73話 ウドンゲの花の様な…
お城を出てしばらく走ると、小さな白い物が空を舞っているのが見えた。タンポポの綿毛の様な感じ? でもまだ花が咲いているのは見ていない。
「ねぇ、あの白いのって何かわかる?」
「白い物? そういえば飛んでますねぇ。そういえば見た事があったような…?」
アイシャが首を傾げて何か考えている。白い物を横目に車を走らせていると、白い物の数が増えてきた。車を停めて見ていると、どうやら前方の森から飛んで来ているのがわかった! 何だろう? 動物の毛? 綿毛? その白い物は車の周りにあるバリアの様な物にもくっついている。

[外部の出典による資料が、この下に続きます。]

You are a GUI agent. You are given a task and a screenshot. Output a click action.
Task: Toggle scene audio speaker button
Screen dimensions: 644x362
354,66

見ているうちにもドンドンと数を増やしていて、目を凝らして良く見ると綿毛だった。綿毛の先には種が見えた。
「あぁ~タンポポみたいな植物があるんだね。暖かくなってきたから種を飛ばしているんだ…」
1人で納得しているとアイシャも車から降りてきて
「あっ! 思い出した…あれはユトンガの卵だ。あれは暖かくなって来た頃に大量の卵を散らすんですよ。人が住んでいる場所までは飛ばないみたいだけど、あれが肌につくと酷い痒みを伴って大変なんだよ!」
「ええ…種じゃなくて卵なの…」
「そうなんですよ。短時間しか飛ばさないんだけど、あの森の中には入らない方がいいですよ」
「そうなんだ…もし森に人がいたらどうなるの?」
「残念だけど、卵が大量についたら助からないでしょうね…肌を掻いて血が出てしまうとその血を吸って羽化して餌になっちゃいます…」
「怖っ! 何それ? 血を吸って羽化するの?」
「はい。遠くに飛んでいるのは半分死んでいる状態で痒くなるだけだけど、本体の近くのやつはまだイキイキしてるんで…ヤバいです」
「うへぁ~ヤダヤダ…さっさとこの場を走り抜けますか…」
車に戻って走り出そうとした時に森の中から2つの人影が出て来たのを見つけてしまった…。大量の白い綿毛に追いかけられているみたいだった。
『おいっ! さっさと車を出せ! あいつらを助けるぞ!』
とミントが叫ぶ。私はスピードを上げ2つの人影に向かった。近くに行くと2人…親子連れだった。
白い物が大量に付着していて、どう助けて良いのかわからない。聖域の中に入れると卵も入ってきちゃうし…一瞬、悩んだものの虫ならばって事で殺虫剤を振り掛けてみた…結果、卵は肌からポロポロと落ちたので、その隙に聖域に引っ張り込んだよ。多少血は出ていたけど、手からシャワーを出し殺虫剤を洗い流してバスタオルでくるんだ。その親子連れは気を失っていたので、気が付くまで寝かせて置こう。
それにしても、森の中はどうなっているのだろうか…近付かない方が良いのはわかっているけど、ちょっと見てみたい自分がいる。バリアの周りにはまだまだ卵が飛んでいる訳で…よし、実験してみよう! 先ずは虫除けスプレーを腕に念入りにふって…聖域から手だけ出してみた。卵は手を避けて飛んでいる。これなら大丈夫かな…。
マントを羽織って全身に虫除けスプレーをして森の中に入ってみたら、あったよ…ありましたよ、立派なウドンゲの花の様なデッカイ物が…。何本も何本も…。
私が知っているウドンゲの花は、クサカゲロウの卵で前の世界で何度か見た事があったんだ。凄く小さくて見つけるとハッピーだって聞いた事がある。場所によっては不吉な物って言われていたりするらしいけど。うわぁ~って見ていると白い大きな玉の部分がパカッと割れて、大量の卵が飛散した。